Fig. 20 is a diagram explaining a process in which a text-based subtitle stream is synchronized with moving image data and output to a reproducing apparatus according to an embodiment of the present invention.

Referring to fig. 20, dialog start time information and dialog end time information included in a DPU of a text-based subtitle data stream 220 should be defined as a point in time with respect to a global time axis used in a playlist to synchronize with an output time of an AV data stream 210 of multimedia images. Accordingly, an interruption between a System Time Clock (STC) of the AV data stream and a dialog output time (PTS) of the text-based subtitle data stream 220 can be prevented.

Fig. 21 is a diagram for explaining a process in which a text-based subtitle data stream is output onto a screen in a reproducing apparatus according to an embodiment of the present invention.

Referring to fig. 21, shown is a process in which dialog text information 2104 is converted into a bitmap image 2106 by applying translation information 2102 including type-related information, and the converted bitmap image is output to a corresponding position on a pictorial plane (GP)1750 based on output position information (such as region _ horizontal _ position and region _ vertical _ position) included in combination information 2108.

The translation information 2102 represents type information such as a region width, a height, a foreground color, a background color, a text type, a font name, a font type, and a font size. As described above, the translation information 2102 is defined in the region type set in the DSU. Meanwhile, the combination information 2108 indicates the start time and end time of the presentation, and explains horizontal and vertical position information and the like output to the window area of the illustration face (GP) 1750. This information is defined in the DPU.

Fig. 22 is a diagram explaining a process of translating the text-based subtitle data stream 220 in the reproducing apparatus 1700 as shown in fig. 17, according to an embodiment of the present invention.

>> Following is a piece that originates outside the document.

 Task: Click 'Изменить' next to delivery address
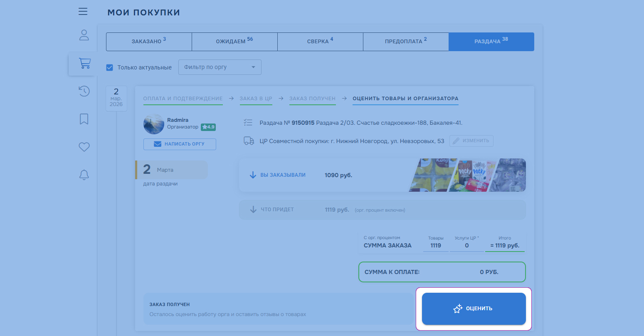471,141
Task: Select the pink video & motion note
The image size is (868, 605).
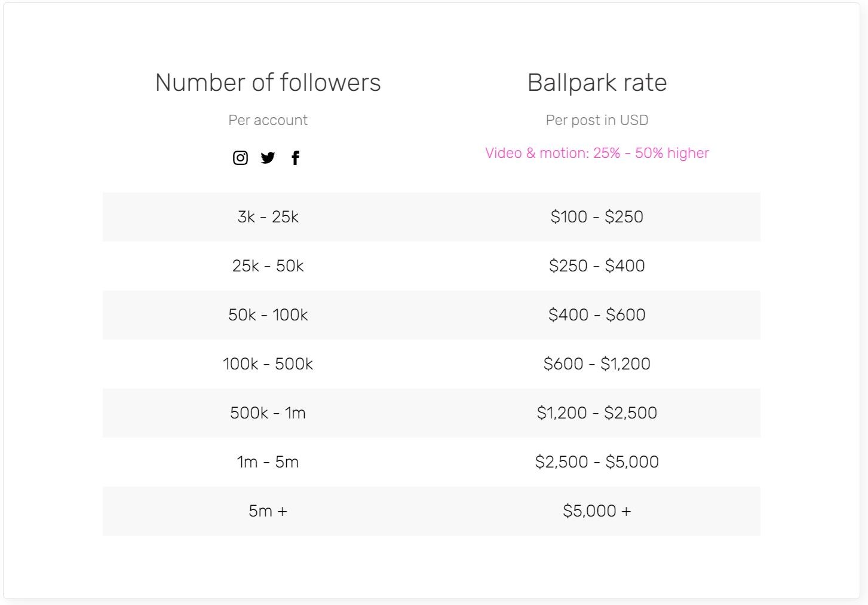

Referring to fig. 22, 21, and 8, a window region specified by using the region _ horizontal _ position, region _ vertical _ position, region _ width, and region _ height as the position information 830 of the window region defined as the caption in the DSU is specified as a region where the caption is displayed on the illustration plane (GB) 1750. The bitmap image of the translated dialog is displayed from the start point position specified by the text _ horizontal _ position and the text _ vertical _ position as the output position 840 of the dialog in the window region.

Meanwhile, the reproducing apparatus according to the present invention stores type information (style _ id) selected by a user in a system registration area. Fig. 23 illustrates an exemplary status register provided in a reproducing apparatus for reproducing a text-based subtitle data stream according to an embodiment of the present invention.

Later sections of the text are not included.